__Dataset content__
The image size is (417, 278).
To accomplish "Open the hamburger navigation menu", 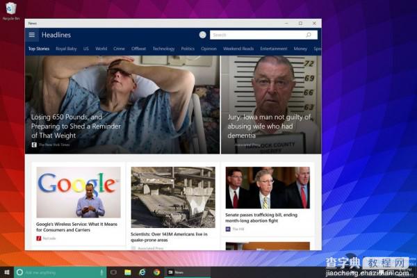I will (x=32, y=35).
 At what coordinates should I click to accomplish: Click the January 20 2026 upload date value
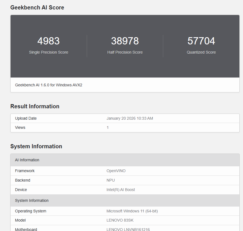pos(130,118)
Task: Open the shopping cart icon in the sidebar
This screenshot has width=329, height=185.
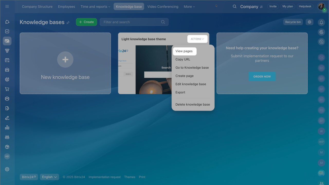Action: [7, 89]
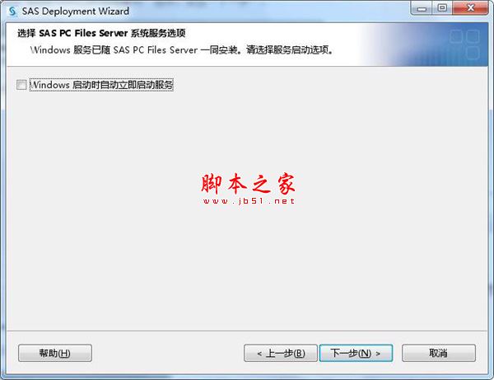The image size is (494, 380).
Task: Click the left arrow on 上一步(B) button
Action: pyautogui.click(x=259, y=354)
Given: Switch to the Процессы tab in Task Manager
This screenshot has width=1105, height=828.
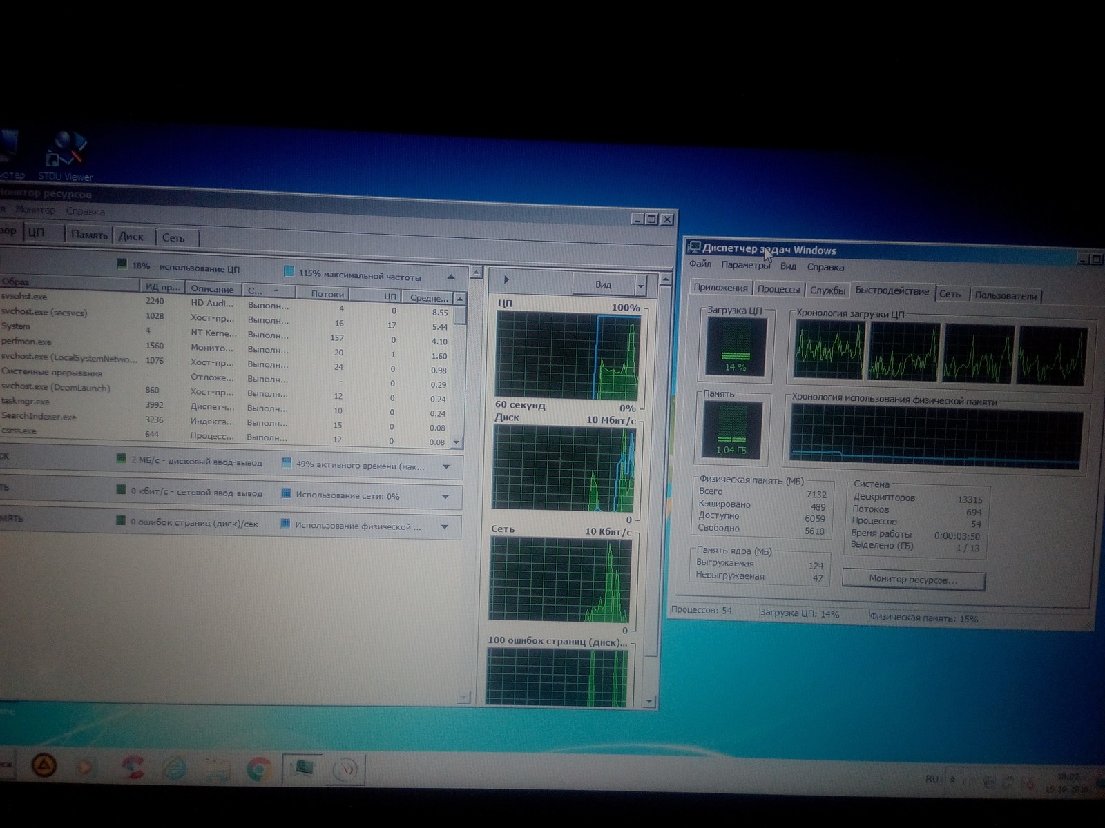Looking at the screenshot, I should [778, 290].
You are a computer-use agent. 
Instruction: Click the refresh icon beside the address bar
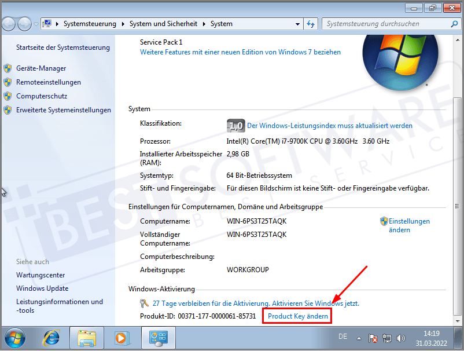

__Work to be completed__
All that is wanted is the number of lines in the records that include the string "icon".

__The completed task__
2